Tag. You're Hired. Will this be the line that slays Monster!


Last September I went to my first ERE Exchange conference. It was the 2nd ERE Exchange International Conference and was in beautiful Amsterdam. At the conference I had the opportunity to as Jason Goldberg the CEO of Jobster a simple question at the end of his presentation.

"Hi Jason, Declan from Ireland, could you give me your opinion on when push and pull RSS technologies will meet?"
"2 years," he answered with the steadfast indubitable stare of a sniper locking in on a distant target.

I wondered quietly to myself, can he do it in 2 years!

If there is anyone that is going to teach Monster, the almost $7billion dollars, 1 billion profit generating job board, some manners, it's Jason and Jobster.

Seattle-based Jobster, which has put together $50 million in venture capital, used to have a similar business model to Monster - a pay and post advertising proposition.
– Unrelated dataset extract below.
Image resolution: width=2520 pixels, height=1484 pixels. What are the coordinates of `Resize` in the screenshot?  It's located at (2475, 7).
But late last year they made a decision to try something different. They handed out a lot of pink slips, announced redundancies and shifted their business model dramatically. As of yesterday they have made their jobs listings free and offered a wide range of new features including and most importantly profile tagging technology.

Jobster is like LinkedIn or Xing: a social network. It contains well thought out profiles which allow users host their CV. The super cool thing about the site is the user can also "super tag" their profile and Jobster using Jobby's tagging technology (a company they bought last year) will match up profiles and job specs. Goldberg has also decided to syndicate these listings out via RSS and other methods, so job search engines like Indeed will be able to add these to other listings from around the web.
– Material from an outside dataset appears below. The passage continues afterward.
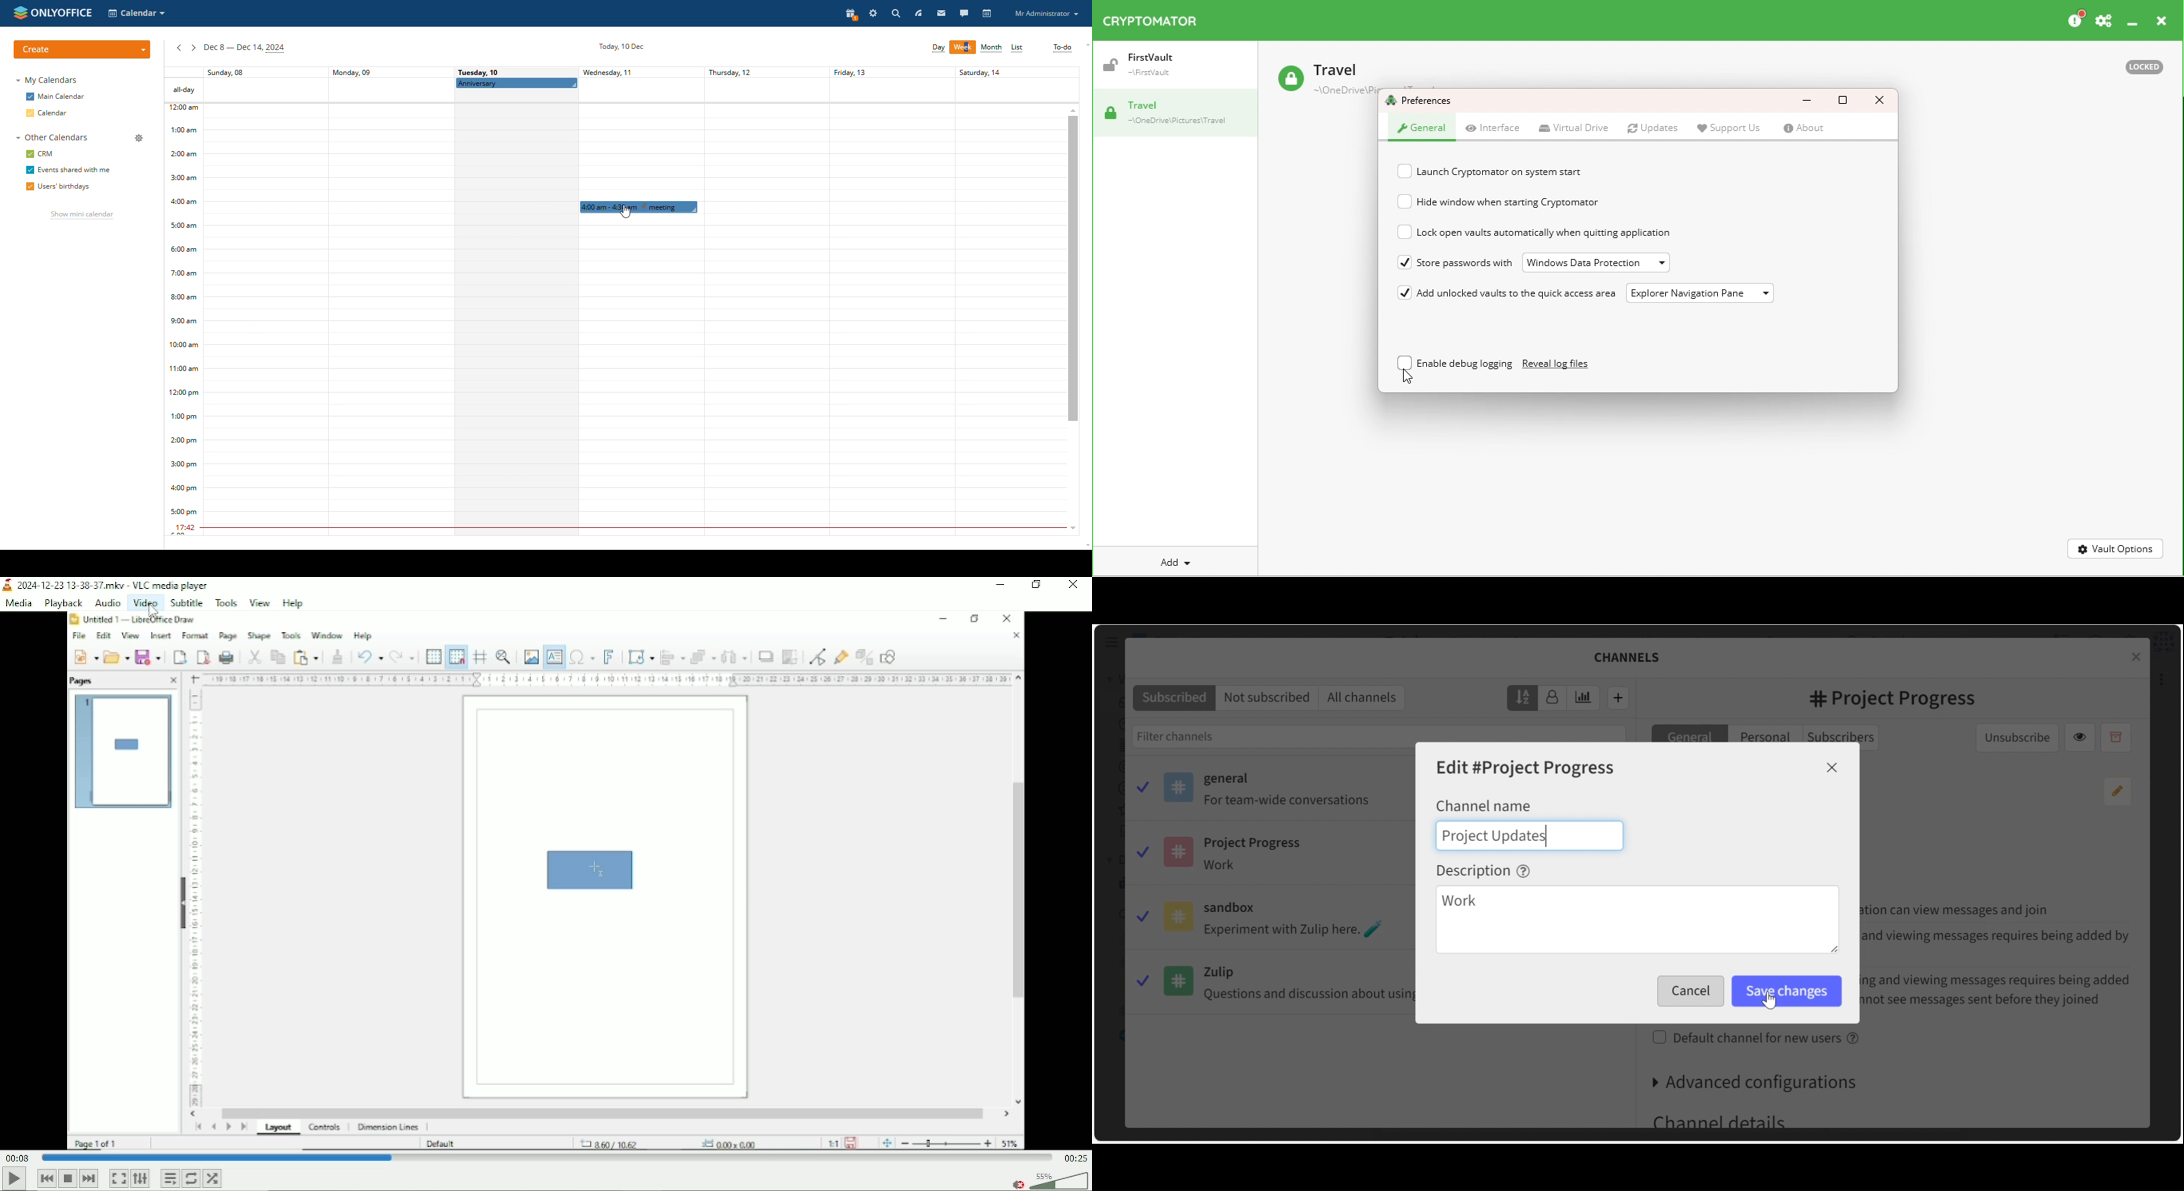  Describe the element at coordinates (1773, 1001) in the screenshot. I see `Cursor` at that location.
This without doubt in my mind Monster's biggest competitor. Goldberg famously belittled Monster in a series of interviews recently saying that Monster was a "crap product". He is now impressively backing up his words with a dramatic shift in his business model. This can also hurt other social networks, especially the quickly growing LinkedIn. If people start putting their profiles up in Jobster instead of LinkedIn their popularity will erode. Isn't competition great?

Jobsters job posting is free. I know I will be first in queue from Ireland and getting my jobs posted their today.
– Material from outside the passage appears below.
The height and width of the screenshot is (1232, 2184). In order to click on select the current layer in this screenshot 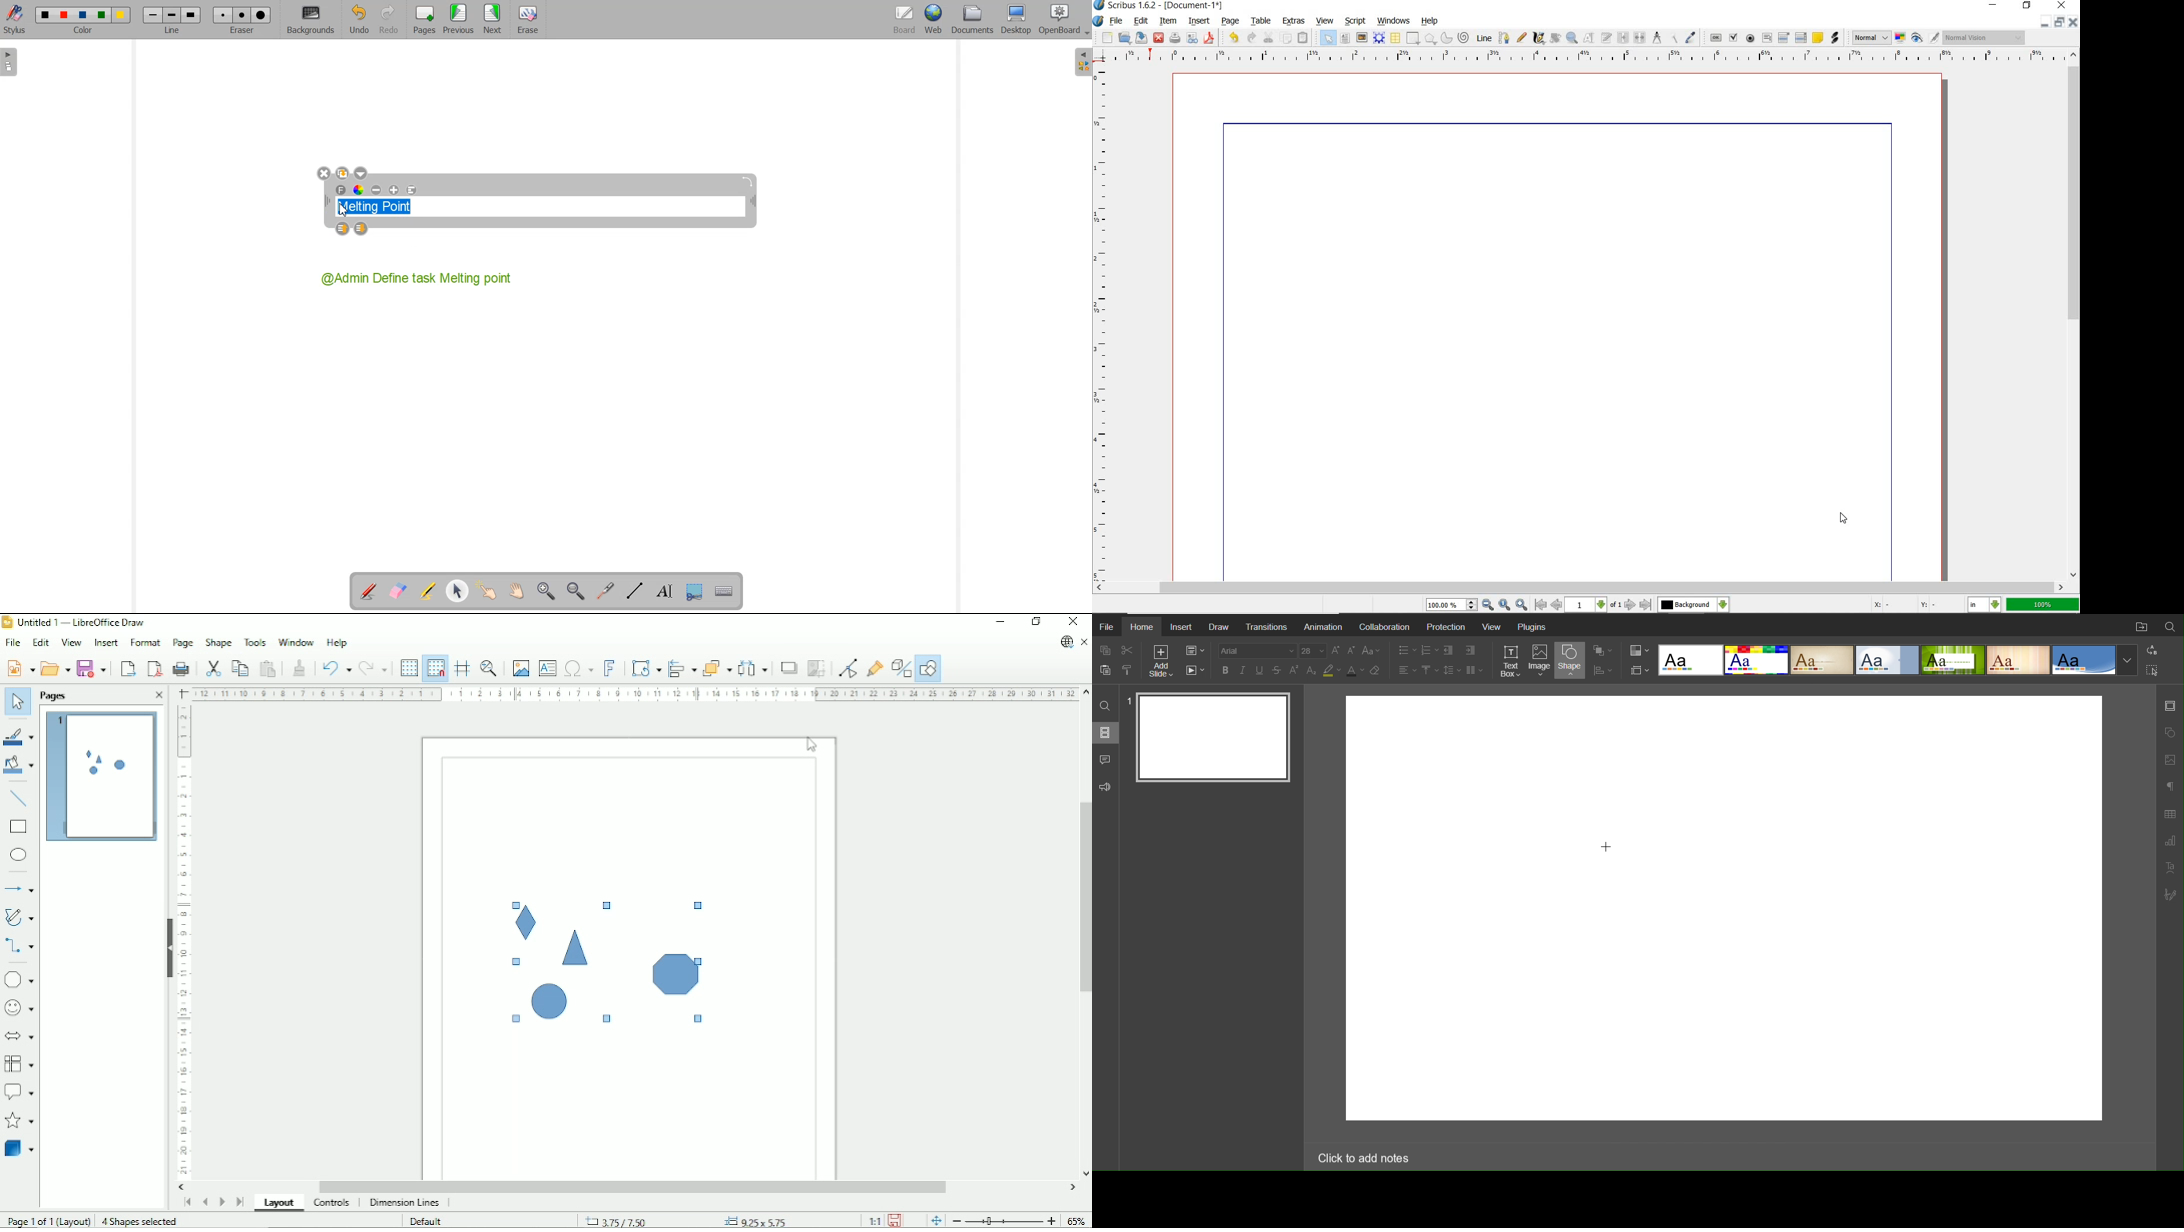, I will do `click(1694, 605)`.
So here I am thinking 2 years like Goldberg said was unrealistically optimistic. He mislead me and did it in 5 months. Great news for employer and job seeker alike. The sword has come out, the battlefield laid down; how long will it be before Google, Yahoo or Microsoft come to the battle or Monster starts to slowly turn the ship! LinkedIn while probably nervous are probably secretly rubbing their hands together going "ching ching" if one of the big boys want to get into the market they'll probably have to add an extra zero to the check book if they want to acquire rather than build the technology.